In the gaming industry, most of the news circles on the next blockbuster, triple-A release. To be fair, in 2022 and into 2023, we have some potential console-generation-defining releases on the way, with God of War Ragnarök, Overwatch 2, The Callisto Protocol, Hogwarts Legacy, and The Legend of Zelda: Tears of the Kingdom. Still, there remains a place for one of the most classic forms of gaming entertainment that’s been around long before the advent of video gaming.
Quizzes and game show-style creations continue to draw in players. You can see Dr. Kawashima’s Brain Training selling 15-times more upon its release to the Nintendo Switch than its immensely popular launch on the 3DS. While it’s not entirely quiz-driven, the mental challenges within short timeframes certainly lend to classic game shows and quizzes. Even in one of Nintendo’s most recent batch of releases to its top-selling hybrid console’s online store, Are You Smarter than a 5th Grader? made its way into video gaming.

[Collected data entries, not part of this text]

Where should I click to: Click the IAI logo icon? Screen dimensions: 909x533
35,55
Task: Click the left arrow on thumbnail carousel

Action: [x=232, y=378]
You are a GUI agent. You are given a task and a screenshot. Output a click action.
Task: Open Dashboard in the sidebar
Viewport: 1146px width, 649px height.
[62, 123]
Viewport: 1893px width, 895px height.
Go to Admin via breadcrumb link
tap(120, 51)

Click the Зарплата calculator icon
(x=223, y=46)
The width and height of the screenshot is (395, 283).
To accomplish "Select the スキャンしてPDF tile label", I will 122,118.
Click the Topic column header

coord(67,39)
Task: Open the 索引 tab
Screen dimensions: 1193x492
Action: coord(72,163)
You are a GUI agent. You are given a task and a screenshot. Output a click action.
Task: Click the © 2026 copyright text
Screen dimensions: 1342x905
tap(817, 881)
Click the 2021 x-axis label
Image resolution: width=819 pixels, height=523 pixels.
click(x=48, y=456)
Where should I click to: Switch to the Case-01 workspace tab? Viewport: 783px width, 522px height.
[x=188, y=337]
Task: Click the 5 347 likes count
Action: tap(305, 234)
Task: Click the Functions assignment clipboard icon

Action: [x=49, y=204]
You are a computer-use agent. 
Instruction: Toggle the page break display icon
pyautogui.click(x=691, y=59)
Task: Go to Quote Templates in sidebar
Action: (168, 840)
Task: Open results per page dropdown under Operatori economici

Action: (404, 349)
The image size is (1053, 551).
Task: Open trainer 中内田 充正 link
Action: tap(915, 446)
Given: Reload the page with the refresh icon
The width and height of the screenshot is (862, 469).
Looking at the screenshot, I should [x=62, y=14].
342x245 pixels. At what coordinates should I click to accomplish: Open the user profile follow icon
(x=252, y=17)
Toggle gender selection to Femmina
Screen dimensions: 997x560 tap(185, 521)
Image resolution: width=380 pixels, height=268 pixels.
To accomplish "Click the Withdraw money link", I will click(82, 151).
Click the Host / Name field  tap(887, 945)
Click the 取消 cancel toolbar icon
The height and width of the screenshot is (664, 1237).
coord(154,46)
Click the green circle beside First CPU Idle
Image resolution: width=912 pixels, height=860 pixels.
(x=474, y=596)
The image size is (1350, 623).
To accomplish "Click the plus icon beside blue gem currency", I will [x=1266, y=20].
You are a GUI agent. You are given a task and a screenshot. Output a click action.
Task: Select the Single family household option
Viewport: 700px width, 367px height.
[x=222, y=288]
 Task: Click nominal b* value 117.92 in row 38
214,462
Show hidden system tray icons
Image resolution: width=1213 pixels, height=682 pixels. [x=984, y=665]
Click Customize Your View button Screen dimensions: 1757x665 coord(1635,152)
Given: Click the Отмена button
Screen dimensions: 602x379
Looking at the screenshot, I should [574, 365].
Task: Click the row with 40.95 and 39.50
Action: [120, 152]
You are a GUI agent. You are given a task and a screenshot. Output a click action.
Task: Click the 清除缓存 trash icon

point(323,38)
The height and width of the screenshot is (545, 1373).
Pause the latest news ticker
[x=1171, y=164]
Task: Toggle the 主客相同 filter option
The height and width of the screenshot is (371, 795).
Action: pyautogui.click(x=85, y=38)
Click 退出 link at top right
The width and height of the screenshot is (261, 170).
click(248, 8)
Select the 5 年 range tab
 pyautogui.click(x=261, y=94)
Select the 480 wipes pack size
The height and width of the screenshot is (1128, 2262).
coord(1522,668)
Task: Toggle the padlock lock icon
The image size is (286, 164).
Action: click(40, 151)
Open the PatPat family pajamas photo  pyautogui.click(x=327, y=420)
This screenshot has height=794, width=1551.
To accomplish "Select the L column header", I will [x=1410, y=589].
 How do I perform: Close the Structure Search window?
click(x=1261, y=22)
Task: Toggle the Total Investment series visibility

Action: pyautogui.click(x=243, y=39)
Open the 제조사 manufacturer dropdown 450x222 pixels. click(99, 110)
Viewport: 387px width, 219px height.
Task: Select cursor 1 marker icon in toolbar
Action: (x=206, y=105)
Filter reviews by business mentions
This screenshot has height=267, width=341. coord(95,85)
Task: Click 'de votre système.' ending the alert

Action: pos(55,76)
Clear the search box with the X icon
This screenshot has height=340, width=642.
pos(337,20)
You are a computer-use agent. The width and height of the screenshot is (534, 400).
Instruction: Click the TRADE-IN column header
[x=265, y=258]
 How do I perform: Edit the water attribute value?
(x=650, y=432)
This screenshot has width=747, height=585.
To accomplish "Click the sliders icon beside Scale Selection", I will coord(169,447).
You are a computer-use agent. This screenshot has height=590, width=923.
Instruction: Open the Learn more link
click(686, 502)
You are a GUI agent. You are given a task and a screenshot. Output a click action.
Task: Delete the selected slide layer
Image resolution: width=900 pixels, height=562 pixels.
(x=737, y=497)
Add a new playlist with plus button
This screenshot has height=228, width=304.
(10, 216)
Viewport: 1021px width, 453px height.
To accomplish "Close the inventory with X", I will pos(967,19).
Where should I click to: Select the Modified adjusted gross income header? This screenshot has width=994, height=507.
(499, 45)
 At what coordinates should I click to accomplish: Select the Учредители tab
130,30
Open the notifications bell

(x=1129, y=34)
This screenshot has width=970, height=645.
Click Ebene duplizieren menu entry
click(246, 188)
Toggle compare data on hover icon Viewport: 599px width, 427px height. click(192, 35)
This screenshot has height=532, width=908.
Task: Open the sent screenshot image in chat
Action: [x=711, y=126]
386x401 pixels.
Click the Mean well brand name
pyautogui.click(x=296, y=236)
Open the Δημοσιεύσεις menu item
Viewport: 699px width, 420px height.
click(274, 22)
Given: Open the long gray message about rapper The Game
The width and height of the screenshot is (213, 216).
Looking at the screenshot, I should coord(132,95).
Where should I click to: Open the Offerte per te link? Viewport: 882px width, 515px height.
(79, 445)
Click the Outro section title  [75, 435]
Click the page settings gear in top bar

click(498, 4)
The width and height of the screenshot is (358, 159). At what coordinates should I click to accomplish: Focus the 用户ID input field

Quite subtly, the game show and quiz show format is becoming very popular again, on TV, across entertainment media, and even in video gaming.
Game shows going stronger than ever
You can track the origins of game shows back to 1936 in London, UK, when the BBC began its TV service. In 1938, the BBC broadcast a show by the name of Spelling Bee, in which contestants had to spell words. Not exactly riveting TV, but it paved the way for the post-WWII rise of game shows, with What’s My Line? to make waves in the UK, having been imported from the US. Many more renditions and variations were to come, expanding from panel shows and quiz-like structures to obstacle courses, gimmick wheels, and much more.Over the last couple of years, game shows exploded in the UK and US. In December 2020, British TV saw a whole slew of quiz and game shows pad the early evening schedule. Those shows were Richard Osman’s House of Games, The Wheel, The Wall, The Chase, Only Connect, and, of course, the University Challenge. The same goes for the US, with the schedules being loaded up with The Price is Right at Night, The Hustler, Celebrity Wheel of Fortune, The Chase, and The Masked Dancer.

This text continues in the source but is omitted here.